Negli ultimi anni diversi studi hanno mostrato che la mobilizzazione attiva precoce dei pazienti ricoverati in Terapia Intensiva può mitigare la debolezza acquisita in ospedale, aumentare le possibilità di sopravvivenza e ridurre il rischio di disabilità a lungo termine. Tuttavia, i risultati non sono univoci. Lo studio Team, condotto su 750 pazienti e pubblicato su New England Journal of Medicine nel 2022, non ha rilevato un miglioramento della sopravvivenza nei pazienti adulti sottoposti a ventilazione meccanica, pur in presenza di un incremento delle pratiche di mobilizzazione precoce. Inoltre, tra i partecipanti — in particolare quelli con patologie cardiache — sono stati registrati più eventi avversi rispetto al gruppo di controllo.

Questa apparente contraddizione riflette la forte variabilità delle condizioni cliniche dei degenti e, soprattutto, l’eterogeneità delle pratiche di mobilizzazione precoce in termini d’intensità, frequenza e qualità. Le differenze non riguardano solo Paesi diversi, ma anche centri ospedalieri all’interno dello stesso territorio. Da qui nasce l’esigenza di raccogliere dati sistematici che consentano di inquadrare lo stato dell’arte e di comprendere in quali contesti e su quali pazienti la mobilizzazione precoce possa realmente tradursi in outcome positivi.

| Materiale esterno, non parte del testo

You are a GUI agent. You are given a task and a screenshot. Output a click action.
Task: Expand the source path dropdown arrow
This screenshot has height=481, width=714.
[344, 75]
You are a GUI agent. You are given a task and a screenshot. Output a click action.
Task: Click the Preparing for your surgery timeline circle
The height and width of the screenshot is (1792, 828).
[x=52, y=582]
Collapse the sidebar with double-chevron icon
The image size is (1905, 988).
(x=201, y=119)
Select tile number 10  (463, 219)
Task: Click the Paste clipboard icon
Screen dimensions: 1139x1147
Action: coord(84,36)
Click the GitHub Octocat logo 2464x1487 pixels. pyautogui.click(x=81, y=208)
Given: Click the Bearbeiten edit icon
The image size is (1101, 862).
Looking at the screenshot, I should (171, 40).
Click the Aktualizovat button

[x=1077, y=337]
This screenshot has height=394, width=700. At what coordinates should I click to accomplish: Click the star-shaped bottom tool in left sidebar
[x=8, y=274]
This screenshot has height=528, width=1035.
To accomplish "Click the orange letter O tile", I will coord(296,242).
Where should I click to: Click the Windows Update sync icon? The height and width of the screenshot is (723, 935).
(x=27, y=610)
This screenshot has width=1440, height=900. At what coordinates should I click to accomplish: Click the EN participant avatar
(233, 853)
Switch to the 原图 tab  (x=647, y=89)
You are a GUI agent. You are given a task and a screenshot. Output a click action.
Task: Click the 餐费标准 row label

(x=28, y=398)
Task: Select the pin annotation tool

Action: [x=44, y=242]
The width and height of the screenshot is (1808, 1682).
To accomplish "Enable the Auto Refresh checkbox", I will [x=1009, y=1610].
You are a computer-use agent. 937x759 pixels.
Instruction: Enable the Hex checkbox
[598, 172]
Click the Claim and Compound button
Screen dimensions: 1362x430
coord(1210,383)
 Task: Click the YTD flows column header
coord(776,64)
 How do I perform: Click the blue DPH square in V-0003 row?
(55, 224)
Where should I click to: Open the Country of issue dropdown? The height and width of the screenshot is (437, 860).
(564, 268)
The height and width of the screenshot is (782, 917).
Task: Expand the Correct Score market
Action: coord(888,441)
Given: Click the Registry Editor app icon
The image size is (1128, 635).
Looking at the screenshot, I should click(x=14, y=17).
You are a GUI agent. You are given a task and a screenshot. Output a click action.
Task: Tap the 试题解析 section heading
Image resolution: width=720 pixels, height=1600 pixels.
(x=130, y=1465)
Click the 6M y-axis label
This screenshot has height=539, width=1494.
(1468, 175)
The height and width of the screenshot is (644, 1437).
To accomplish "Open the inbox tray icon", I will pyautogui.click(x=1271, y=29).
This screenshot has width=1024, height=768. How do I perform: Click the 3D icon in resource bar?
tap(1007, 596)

La Società Italiana di Anestesia, Analgesia, Rianimazione e Terapia Intensiva ha di recente conferito il proprio endorsement a due studi osservazionali internazionali che cercano proprio di rispondere a questa esigenza e il cui avvio è previsto questo autunno: REPOrt (Rehabilitation Practices in Critically Ill Patients Receiving Invasive Mechanical Ventilation in the Intensive Care Unit) ed ERUPT (Early Rehabilitation in ICU Patients: Dosage and Outcomes). Entrambi mirano a fotografare la pratica clinica attuale e a fornire le basi per studi futuri di tipo interventistico.

Lo studio REPOrt

REPOrt, promosso dal Network PROVEnT (Protective Ventilation Network), è coordinato da Denise Battaglini, ricercatrice dell’Università di Genova e membro di SIAARTI.

«L’obiettivo è valutare l’effetto della riabilitazione e della mobilizzazione – quindi della fisioterapia – nei pazienti ricoverati in terapia intensiva e sottoposti a ventilazione meccanica invasiva», spiega Katia Donadello, professore associato in Anestesia e Rianimazione all’Università di Verona, dirigente medico presso l’UOC di Anestesia e Rianimazione B dell’Azienda Ospedaliera Universitaria Integrata di Verona e membro del Comitato Scientifico e di quello Comunicazione di SIAARTI.

Katia Donadello, professore associato in Anestesia e Rianimazione all’Università di Verona, dirigente medico presso l’UOC di Anestesia e Rianimazione B dell’Azienda Ospedaliera Universitaria Integrata di Verona e membro del Comitato Scientifico e di quello Comunicazione di SIAARTI

«L’attenzione sarà focalizzata su pazienti particolarmente fragili, spesso operati e intubati, in cui la ventilazione meccanica rappresenta un passaggio obbligato. Saranno valutate le pratiche adottate nei diversi centri e il loro impatto sugli outcome, come la durata della degenza, il tempo di ventilazione meccanica e l’eventuale fallimento dell’estubazione. Un aspetto innovativo è la valutazione della qualità di vita e della performance funzionale al termine del ricovero in Terapia Intensiva».

Tre moduli per valutare outcome clinici e qualità di vita

A partire da ottobre 2025, lo studio seguirà circa 2.400 pazienti in 60 centri medici per un massimo di 28 giorni dopo la dimissione dalla terapia intensiva. Verranno arruolati pazienti adulti ventilati da almeno 48 ore.

Lo studio sarà suddiviso in tre moduli. «Il primo, di base, comprenderà tutte le informazioni principali sulle pratiche di riabilitazione utilizzate sui pazienti intubati e ventilati e sugli outcome», precisa Donadello. «Il secondo sarà opzionale e avrà l’obiettivo di dati più granulari sulle pratiche: le tipologie di fisioterapia passiva, di fisioterapia attiva, eventuali interventi di tipo respiratorio, pratiche riabilitative per la disfagia, l’applicazione terapie di tipo occupazionale o di terapie psicologiche. Il terzo modulo, definito extended follow-up, avrà invece l’obiettivo di valutare la qualità della vita dei pazienti e la performance funzionale a 28 giorni dopo la data di dimissione dalla Terapia Intensiva».